2. Perform risk-based vendor due diligence

 

As evidenced by the ACFE data related to the increase in construction fraud, the construction industry continues to be prone to bad behavior and bad actors. To counter this risk, strategic due diligence procedures should be performed to:

  • Identify potential conflicts of interest across seemingly separate entities.
  • Assess performance risk due to a history of liens, safety violations, or litigation.
  • Understand likelihood of regulatory risk due to hiring companies or individuals with a track record of inviting attention from law enforcement.

These proactive due diligence steps should be supported by regular site visits during construction to validate that the entities actually at the job site have been vetted.

 

 

3. Implement enhanced oversight of high-value assets

 

Companies that are already experiencing unacceptable levels of inventory shrink or those that regularly hold high-value items should aggressively minimize the opportunity for theft. Specifically, this should include a coordinated approach to:

  • Ensure proper video monitoring and physical access controls (e.g., ID card swipes) at warehouses/storage locations.
  • Rotate the individuals that are involved in the physical supply chain and logistics process.
  • Implement regular inventory cycle counts to quickly identify discrepancies between physical and system records.
  • Confirm that allegations are properly investigated, remediated, and communicated throughout the organization.

These steps should deter theft and reduce the financial impact by increasing the likelihood that theft is uncovered quickly.

 

 

4. Incorporate centralized oversight for labor compliance

 

One of the most manipulated costs on a construction project is the cost of labor.

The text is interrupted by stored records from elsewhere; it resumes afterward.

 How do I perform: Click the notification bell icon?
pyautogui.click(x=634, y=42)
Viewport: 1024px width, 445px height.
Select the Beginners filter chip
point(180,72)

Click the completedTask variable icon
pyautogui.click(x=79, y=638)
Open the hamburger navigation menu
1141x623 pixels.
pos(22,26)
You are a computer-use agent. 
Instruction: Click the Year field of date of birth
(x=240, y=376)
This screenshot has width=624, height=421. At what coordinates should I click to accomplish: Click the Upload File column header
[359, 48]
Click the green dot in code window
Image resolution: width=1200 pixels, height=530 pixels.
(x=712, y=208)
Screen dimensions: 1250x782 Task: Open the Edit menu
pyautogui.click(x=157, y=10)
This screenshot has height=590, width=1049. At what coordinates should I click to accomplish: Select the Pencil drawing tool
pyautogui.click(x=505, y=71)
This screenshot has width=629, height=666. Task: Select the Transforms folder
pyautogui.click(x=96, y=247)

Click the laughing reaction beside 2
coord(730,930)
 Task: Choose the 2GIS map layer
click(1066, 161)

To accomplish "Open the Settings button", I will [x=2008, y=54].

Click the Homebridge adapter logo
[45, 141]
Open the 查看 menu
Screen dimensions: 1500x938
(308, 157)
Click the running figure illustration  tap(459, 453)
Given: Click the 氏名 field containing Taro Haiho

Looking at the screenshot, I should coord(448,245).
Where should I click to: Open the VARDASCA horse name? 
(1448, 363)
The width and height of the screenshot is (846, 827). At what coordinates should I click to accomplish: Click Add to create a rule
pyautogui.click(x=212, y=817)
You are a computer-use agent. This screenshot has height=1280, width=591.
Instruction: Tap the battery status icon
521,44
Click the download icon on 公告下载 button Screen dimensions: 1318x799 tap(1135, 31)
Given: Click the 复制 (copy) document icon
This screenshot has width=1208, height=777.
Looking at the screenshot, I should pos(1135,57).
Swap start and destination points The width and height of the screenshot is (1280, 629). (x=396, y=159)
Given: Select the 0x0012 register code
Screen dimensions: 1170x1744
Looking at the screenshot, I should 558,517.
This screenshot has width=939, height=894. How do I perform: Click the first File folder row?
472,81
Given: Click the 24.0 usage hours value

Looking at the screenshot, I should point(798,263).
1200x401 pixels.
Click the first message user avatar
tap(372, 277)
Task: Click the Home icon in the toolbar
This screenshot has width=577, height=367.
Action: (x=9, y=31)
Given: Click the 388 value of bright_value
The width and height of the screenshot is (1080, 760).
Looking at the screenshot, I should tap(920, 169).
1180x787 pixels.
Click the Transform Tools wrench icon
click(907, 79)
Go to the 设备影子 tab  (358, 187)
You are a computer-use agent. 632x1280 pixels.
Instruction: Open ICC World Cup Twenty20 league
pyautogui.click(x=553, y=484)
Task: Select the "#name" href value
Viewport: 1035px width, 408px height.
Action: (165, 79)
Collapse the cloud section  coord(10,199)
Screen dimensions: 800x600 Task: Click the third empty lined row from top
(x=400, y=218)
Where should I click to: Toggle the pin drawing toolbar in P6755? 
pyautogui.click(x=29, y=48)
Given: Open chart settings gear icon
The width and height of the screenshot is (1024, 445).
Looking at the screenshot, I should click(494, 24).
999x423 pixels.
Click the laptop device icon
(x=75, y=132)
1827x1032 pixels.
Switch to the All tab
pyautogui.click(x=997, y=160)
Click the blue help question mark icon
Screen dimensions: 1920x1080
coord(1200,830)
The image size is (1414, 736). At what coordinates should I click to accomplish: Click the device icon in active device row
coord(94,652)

To mitigate contractual and/or regulatory violations, companies should institute a centralized or regional function to identify unexpected anomalies in labor rates and costs. The identified variances should be analyzed against relevant requirements and any findings proactively addressed with management, the project’s owner, and potentially, government-funding bodies. Companies that manage numerous projects in various jurisdictions should be proactive in this pursuit by developing a standardized and automated process to collect, process, analyze, and identify labor costs insights that require investigation.

 

 

5. Set expectations of a project cost audit

 

Owners and general contractors should include strong audit rights in their construction contracts to deter inappropriate behavior. Furthermore, companies should message to their third parties that an objective and fact-finding audit at key project milestones or upon completion is simply good vendor hygiene and not an allegation of fault. While there may be numerous red flags and circumstantial fraud risk indicators that companies can identify throughout a course of a project, a third-party audit can trace which companies received payment and how much they were paid. A comprehensive and objective third-party cost audit is often the most efficient way for a company to validate overbillings or unacceptable behavior.

 

Although challenging economic conditions might increase the motivation for fraud, these solutions and techniques can help protect businesses. The controls are just as necessary in a booming economy as they are in a recession, but the potential for fraud at this time should cause business owners to pause and make sure their protections are sound.